+++ GIVEN INFORMATION

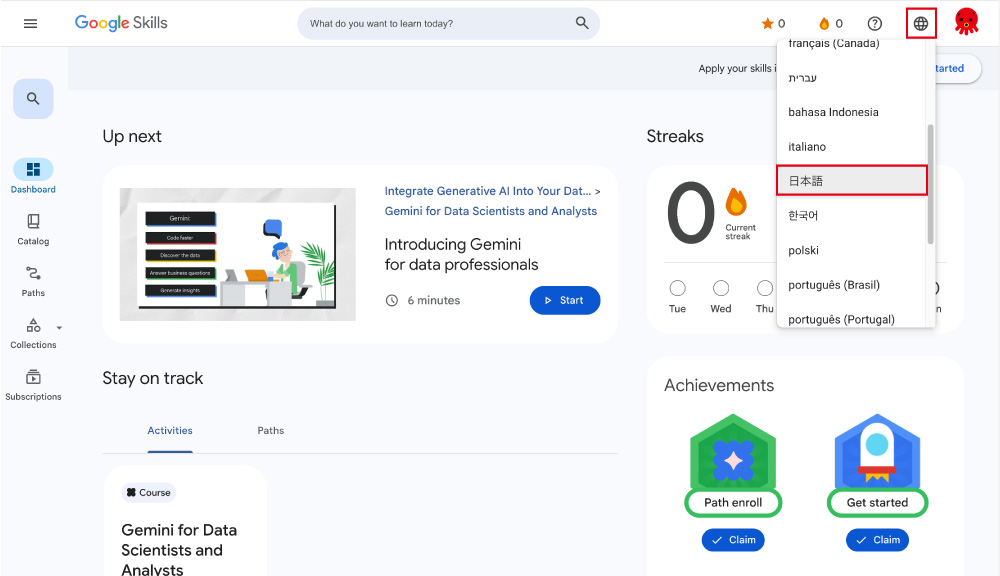Open Paths from the sidebar

point(33,280)
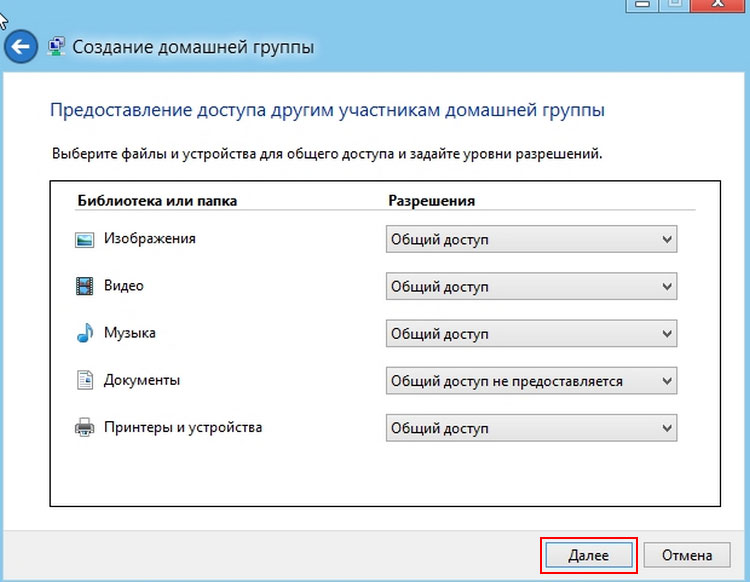Click the Принтеры и устройства label
The width and height of the screenshot is (750, 582).
tap(183, 427)

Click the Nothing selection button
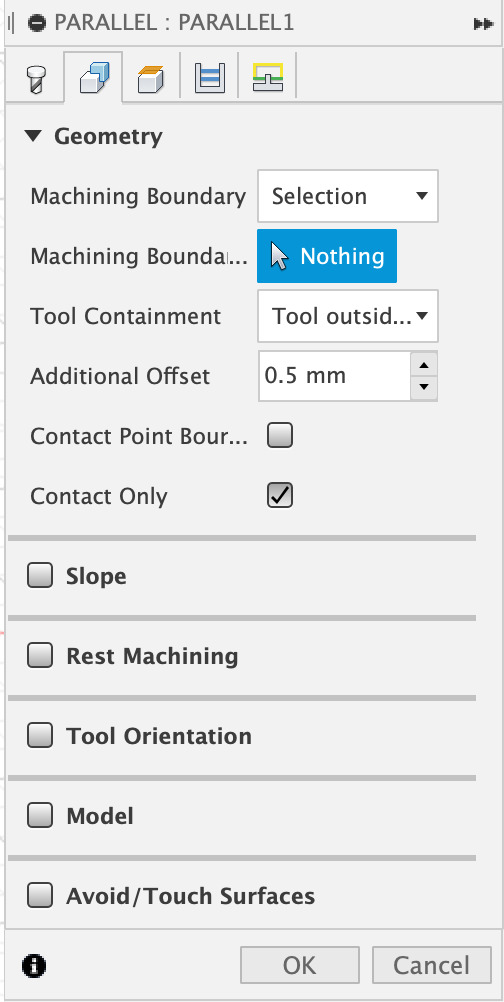[x=327, y=256]
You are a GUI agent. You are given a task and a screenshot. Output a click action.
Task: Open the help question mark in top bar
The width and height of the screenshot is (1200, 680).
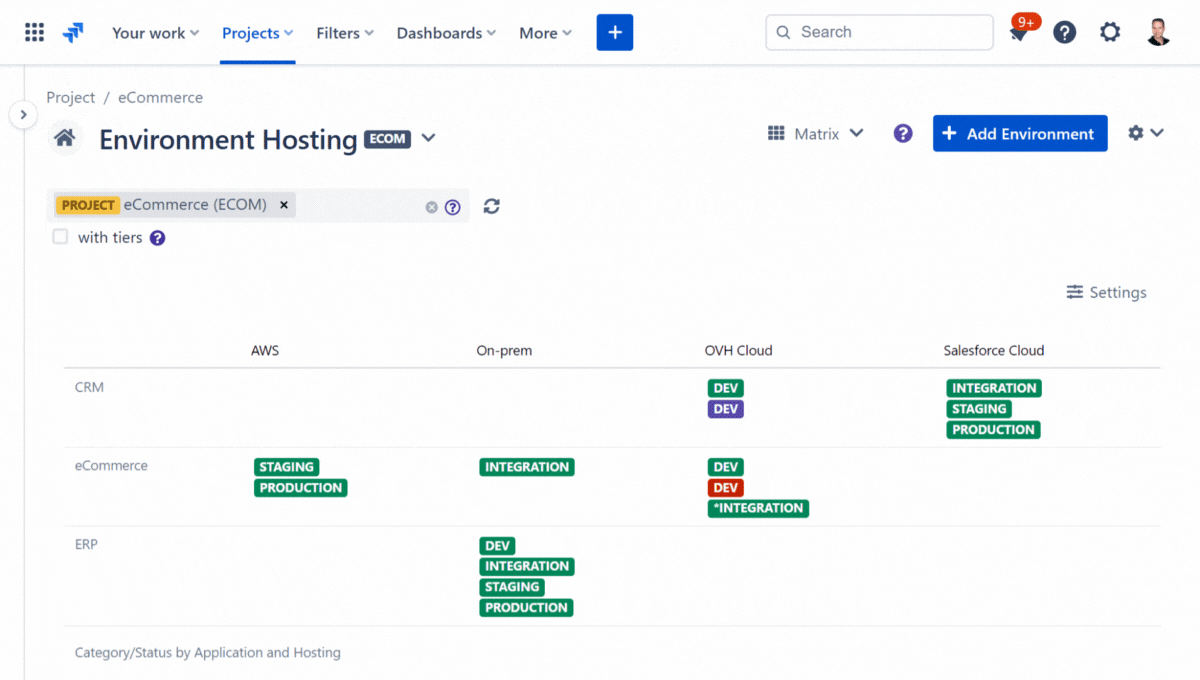coord(1065,33)
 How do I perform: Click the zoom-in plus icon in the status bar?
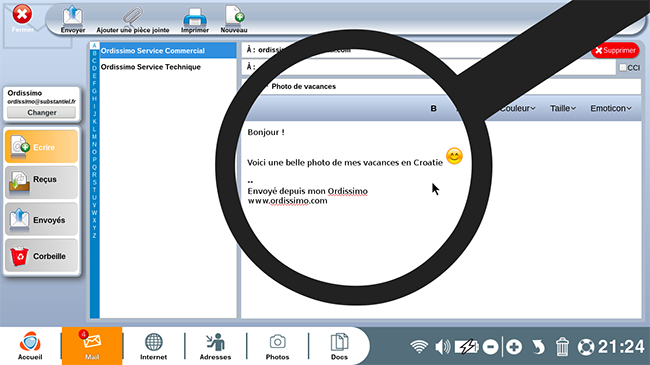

++++++

» **YOUR ASSIGNMENT**
Please transcribe the lines from the one containing "Click the Nothing selection button" to the last line of the listing, both included, exactly and with nothing added, leaving every picture out.

» **ANSWER AREA**
Click the Nothing selection button
[x=327, y=256]
You are a GUI agent. You are given a task and a screenshot. Output a click action.
Task: Open the help question mark in top bar
The width and height of the screenshot is (1200, 680).
coord(1065,33)
 How do I perform: Click the zoom-in plus icon in the status bar?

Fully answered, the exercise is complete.